English footballer (born 1977)

Zema Abbey (born 17 April 1977) is an English former professional footballer who played as a striker.

He has a degree in Sports Science and Leisure Management from the University of Bedfordshire. His younger brother, Nathan, was also a professional footballer. He also owns a Luton-based company that sell footwear.

==Playing career==
Born in Luton to parents from St. Vincent, Abbey began his career with Arlesey Town, before spending a season each at both Baldock Town and Hitchin Town, before joining Cambridge United in February 2000. He soon established himself in the Cambridge side, earning a £350,000 move to Norwich City in December 2000. However his time at Carrow Road was marred by two career threatening knee injuries, causing him to miss most of the 2003–04 promotion season, though he was given a championship medal at the end of the season. He was given a three-month contract to prove his fitness at the start of the following season. He spent September 2004 on loan at Boston United, playing alongside Paul Gascoigne and scoring once against Chester City. He then moved to Wycombe Wanderers on a free transfer the following month. In November 2004 he moved to Bradford City on a short-term deal. He made his debut for Bradford on 20 November against Brentford when he scored after just two minutes but received the first red card of his career for violent conduct after a clash with Deon Burton. His second game did not come for nearly a month because of suspension and he played a total of only six games before he was released by manager Colin Todd. Abbey joined Stoke City on a month trial in January 2005 playing in the club's reserve side. Despite scoring against Sheffield United Reserves Abbey was not offered a contract. In March 2005 he moved to Torquay United, but was released at the end of the 2004–05 season after one goal against MK Dons.

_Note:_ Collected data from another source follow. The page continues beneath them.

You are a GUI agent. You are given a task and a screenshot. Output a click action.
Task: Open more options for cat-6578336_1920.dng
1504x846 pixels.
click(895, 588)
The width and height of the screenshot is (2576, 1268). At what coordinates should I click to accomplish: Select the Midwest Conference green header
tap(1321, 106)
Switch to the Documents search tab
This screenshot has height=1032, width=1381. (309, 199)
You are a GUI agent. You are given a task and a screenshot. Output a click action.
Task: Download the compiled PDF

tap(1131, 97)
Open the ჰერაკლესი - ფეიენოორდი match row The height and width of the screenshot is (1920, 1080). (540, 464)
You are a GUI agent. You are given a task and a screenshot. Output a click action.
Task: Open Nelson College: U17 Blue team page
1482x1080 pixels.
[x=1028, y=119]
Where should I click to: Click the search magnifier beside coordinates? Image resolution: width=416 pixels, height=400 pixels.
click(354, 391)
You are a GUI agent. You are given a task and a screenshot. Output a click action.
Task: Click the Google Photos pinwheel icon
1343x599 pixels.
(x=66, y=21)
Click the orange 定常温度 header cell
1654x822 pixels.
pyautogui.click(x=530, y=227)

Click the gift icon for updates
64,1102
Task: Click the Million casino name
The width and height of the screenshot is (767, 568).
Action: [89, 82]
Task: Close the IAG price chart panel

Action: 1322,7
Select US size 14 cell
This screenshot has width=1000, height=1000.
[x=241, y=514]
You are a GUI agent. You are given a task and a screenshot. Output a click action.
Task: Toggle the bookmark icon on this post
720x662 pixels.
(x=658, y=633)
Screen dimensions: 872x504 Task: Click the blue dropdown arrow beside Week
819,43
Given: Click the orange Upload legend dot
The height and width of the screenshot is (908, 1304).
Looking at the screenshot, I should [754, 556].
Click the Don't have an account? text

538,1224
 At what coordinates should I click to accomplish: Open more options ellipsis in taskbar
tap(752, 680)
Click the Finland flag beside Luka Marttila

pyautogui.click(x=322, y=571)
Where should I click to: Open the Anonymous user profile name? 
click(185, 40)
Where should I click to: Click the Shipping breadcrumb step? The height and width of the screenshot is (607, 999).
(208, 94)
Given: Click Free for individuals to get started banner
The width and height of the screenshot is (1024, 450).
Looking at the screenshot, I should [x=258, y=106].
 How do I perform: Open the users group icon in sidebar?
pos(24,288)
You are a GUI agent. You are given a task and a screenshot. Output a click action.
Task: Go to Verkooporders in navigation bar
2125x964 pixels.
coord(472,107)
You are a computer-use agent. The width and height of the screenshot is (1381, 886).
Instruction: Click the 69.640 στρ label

He joined Forest Green Rovers in August 2005, playing 26 times before being released in April 2006.

He joined Kettering Town in August 2006 in time for the start of the 2006–07 Conference North season, but was released in November 2006.

In January 2007 he signed for Barton Rovers He signed for Halesowen Town in November 2007. He was linked with a move to Corby Town in December 2008, but remained with Halesowen. At the start of the 2009–10 season, he returned to Arlesey Town where he was appointed player/assistant manager.

==Management career==
In June 2011, Abbey was appointed as the first team manager at Arlesey.

In November 2013, Abbey moved with his brother Nathan Abbey to St Neots as joint manager with Gary King.

Abbey was re-appointed Arlesey Town manager in February 2015 as the replacement for Nick Ironton. He took on the title of joint manager alongside his brother Nathan Abbey. The brothers left the club at the end of the 2017–18 season.